FRANKFURT/BONN (dpa-AFX) -Bei der Postbank drohen weitere Warnstreiks. Die Arbeitgeberseite habe in der dritten Verhandlungsrunde am Montag ein Tarifangebot vorgelegt, dass "in allen wichtigen Kennzahlen völlig unzureichend" sei, sagte Verdi-Verhandlungsführer Jan Duscheck am Dienstag der Deutschen Presse-Agentur in Frankfurt. "Deswegen werden wir die Streiks in den nächsten Wochen massiv ausweiten."

Vor allem bei der Verlängerung des Kündigungsschutzes müsse die Arbeitgeberseite noch "deutlich nachbessern", forderte Duscheck. Sollte die nächste Verhandlungsrunde am 16. April keine erkennbare Annäherung bringen, werde Verdi die Urabstimmung für unbefristete Streiks einleiten.

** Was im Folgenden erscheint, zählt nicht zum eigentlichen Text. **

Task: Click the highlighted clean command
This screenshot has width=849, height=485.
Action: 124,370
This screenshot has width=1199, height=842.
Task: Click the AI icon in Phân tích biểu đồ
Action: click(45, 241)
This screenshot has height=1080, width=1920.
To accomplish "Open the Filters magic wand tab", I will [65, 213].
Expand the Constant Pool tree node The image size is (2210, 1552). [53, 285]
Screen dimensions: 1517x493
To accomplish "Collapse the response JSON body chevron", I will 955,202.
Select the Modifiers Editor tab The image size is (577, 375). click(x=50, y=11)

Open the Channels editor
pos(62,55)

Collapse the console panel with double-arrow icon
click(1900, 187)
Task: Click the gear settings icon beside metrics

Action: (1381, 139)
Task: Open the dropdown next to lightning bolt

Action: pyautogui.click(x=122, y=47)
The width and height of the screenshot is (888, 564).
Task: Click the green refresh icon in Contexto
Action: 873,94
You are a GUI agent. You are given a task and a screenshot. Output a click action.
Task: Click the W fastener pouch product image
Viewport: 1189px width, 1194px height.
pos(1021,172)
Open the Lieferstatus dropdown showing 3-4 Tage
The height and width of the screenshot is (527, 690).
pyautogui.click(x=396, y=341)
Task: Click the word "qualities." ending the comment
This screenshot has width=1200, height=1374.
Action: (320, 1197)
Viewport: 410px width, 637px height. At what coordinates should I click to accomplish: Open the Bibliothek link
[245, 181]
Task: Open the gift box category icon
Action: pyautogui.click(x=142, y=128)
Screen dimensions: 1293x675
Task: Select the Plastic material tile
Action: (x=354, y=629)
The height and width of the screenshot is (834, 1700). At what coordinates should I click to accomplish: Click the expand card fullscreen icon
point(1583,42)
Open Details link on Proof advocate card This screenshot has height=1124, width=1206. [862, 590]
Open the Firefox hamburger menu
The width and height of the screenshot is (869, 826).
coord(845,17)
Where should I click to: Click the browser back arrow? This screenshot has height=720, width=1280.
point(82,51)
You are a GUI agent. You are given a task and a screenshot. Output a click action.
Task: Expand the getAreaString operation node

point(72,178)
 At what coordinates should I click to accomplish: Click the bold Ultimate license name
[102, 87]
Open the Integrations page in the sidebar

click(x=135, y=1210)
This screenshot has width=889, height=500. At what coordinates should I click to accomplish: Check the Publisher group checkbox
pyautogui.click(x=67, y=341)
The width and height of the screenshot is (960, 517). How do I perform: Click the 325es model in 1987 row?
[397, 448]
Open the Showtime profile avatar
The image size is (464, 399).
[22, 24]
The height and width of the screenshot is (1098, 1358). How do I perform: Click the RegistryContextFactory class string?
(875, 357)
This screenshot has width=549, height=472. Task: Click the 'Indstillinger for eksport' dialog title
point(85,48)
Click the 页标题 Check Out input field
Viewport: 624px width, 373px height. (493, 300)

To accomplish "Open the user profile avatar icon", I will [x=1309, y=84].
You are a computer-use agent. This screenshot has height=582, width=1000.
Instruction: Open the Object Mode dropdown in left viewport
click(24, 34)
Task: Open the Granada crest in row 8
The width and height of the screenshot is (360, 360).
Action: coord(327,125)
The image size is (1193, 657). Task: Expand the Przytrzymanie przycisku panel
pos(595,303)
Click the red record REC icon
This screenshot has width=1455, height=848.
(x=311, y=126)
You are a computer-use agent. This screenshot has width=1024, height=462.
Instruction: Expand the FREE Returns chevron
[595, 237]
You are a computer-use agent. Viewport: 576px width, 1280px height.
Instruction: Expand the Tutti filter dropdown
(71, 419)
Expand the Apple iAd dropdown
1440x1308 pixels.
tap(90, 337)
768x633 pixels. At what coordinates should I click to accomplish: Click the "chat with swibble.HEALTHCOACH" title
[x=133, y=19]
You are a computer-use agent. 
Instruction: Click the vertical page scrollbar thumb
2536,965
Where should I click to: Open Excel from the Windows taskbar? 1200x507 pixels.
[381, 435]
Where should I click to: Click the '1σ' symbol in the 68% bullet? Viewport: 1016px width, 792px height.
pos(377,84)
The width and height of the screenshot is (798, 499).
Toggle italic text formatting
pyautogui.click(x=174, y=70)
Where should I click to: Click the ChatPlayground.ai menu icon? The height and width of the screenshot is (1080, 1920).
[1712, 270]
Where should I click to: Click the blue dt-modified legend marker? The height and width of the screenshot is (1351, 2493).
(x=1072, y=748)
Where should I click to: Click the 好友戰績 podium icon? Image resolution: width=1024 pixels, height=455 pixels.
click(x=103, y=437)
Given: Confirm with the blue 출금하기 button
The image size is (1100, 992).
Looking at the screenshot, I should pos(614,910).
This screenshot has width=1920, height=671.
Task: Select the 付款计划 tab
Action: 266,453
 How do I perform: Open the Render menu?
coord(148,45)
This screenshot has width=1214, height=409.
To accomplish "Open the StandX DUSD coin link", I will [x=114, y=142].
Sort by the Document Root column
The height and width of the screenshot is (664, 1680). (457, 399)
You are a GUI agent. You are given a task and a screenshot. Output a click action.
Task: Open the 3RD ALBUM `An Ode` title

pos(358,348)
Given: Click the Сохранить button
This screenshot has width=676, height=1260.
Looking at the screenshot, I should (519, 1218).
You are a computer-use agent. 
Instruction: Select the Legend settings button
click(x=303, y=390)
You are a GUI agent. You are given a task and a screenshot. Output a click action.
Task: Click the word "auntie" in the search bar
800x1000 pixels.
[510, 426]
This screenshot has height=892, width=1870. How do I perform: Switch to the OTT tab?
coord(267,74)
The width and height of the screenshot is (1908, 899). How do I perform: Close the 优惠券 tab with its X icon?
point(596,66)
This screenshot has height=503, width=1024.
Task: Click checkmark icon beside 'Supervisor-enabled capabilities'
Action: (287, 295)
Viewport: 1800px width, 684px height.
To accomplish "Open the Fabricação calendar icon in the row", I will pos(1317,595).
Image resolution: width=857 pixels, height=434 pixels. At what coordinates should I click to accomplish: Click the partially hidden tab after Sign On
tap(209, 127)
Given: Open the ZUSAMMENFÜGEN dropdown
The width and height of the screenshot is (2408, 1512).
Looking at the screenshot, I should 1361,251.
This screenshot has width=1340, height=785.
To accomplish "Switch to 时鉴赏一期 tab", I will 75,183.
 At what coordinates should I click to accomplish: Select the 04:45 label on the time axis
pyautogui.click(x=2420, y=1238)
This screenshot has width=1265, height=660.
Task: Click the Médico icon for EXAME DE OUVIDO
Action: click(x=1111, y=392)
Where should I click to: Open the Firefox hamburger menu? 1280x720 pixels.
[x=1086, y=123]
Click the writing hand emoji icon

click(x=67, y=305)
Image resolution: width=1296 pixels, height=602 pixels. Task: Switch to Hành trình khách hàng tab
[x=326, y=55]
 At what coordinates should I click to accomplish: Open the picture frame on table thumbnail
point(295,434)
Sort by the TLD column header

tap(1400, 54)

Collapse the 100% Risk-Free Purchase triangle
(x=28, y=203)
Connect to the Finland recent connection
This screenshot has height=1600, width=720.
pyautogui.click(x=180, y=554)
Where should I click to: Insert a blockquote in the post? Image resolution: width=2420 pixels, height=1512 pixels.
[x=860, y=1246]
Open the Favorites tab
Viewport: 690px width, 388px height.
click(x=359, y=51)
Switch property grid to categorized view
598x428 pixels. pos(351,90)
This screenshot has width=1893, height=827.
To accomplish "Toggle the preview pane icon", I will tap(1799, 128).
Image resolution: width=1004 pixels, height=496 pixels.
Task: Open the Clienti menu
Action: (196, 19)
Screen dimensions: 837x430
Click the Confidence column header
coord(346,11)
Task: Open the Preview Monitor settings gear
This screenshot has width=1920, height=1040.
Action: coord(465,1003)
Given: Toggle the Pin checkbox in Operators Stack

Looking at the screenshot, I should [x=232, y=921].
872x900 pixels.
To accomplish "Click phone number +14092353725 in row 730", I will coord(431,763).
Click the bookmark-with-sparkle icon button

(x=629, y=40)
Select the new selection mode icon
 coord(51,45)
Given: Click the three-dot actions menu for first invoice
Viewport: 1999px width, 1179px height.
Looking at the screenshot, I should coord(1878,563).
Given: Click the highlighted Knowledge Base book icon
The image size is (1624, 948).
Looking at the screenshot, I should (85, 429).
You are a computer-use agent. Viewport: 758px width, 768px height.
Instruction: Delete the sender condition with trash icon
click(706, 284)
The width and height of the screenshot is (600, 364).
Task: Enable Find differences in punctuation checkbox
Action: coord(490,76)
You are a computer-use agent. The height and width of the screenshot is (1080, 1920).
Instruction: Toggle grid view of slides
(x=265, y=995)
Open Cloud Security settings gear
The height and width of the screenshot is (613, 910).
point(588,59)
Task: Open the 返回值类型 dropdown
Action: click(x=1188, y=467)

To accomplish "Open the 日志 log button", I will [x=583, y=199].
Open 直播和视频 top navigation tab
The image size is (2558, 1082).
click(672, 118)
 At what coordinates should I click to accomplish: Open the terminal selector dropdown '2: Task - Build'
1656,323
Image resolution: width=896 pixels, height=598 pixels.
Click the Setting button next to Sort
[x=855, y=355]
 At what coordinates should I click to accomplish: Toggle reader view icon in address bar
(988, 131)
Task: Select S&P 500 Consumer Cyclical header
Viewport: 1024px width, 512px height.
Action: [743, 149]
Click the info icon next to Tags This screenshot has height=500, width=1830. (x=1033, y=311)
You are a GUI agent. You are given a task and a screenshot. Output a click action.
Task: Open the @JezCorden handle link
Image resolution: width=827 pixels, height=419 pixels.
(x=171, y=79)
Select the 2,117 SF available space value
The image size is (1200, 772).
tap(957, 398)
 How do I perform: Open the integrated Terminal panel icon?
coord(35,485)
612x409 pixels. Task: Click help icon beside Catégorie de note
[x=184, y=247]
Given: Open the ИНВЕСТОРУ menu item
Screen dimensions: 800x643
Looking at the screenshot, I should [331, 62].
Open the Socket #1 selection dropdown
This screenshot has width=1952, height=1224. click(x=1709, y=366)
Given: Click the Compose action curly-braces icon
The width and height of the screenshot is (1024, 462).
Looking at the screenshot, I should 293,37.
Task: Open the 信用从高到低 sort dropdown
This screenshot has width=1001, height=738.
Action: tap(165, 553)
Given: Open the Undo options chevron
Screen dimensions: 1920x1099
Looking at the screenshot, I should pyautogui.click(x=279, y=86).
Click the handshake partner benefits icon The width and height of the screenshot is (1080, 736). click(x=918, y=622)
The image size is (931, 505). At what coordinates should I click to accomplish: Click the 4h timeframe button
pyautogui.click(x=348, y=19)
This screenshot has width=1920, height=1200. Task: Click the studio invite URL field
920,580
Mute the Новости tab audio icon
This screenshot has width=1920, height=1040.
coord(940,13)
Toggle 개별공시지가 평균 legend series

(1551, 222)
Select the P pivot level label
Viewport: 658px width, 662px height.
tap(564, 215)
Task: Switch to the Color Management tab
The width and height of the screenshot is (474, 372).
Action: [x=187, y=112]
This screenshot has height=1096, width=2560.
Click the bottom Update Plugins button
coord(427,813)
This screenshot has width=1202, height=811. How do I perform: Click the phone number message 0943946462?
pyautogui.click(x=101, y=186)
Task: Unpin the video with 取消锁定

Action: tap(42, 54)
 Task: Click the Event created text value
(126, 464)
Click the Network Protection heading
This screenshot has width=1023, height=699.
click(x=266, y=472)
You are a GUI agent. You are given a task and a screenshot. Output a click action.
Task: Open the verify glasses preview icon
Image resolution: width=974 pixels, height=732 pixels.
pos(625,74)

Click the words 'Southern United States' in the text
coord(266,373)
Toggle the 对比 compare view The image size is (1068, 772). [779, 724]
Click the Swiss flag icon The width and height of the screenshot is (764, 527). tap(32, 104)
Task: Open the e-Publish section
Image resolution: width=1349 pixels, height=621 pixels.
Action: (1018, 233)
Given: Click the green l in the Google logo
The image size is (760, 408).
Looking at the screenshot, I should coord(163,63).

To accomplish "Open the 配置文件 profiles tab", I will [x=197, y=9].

Verdi fordert für etwa 12 000 Beschäftigte im Deutsche-Bank-Konzern mit einem Postbank-Tarifvertrag 15,5 Prozent mehr Geld, mindestens jedoch eine Anhebung der Gehälter um 600 Euro. Der Deutsche Bankangestellten-Verband (DBV) will 14,5 Prozent mehr Geld für die Beschäftigten von Postbank, Postbank Filialvertrieb, PCC Services und BCB erstreiten.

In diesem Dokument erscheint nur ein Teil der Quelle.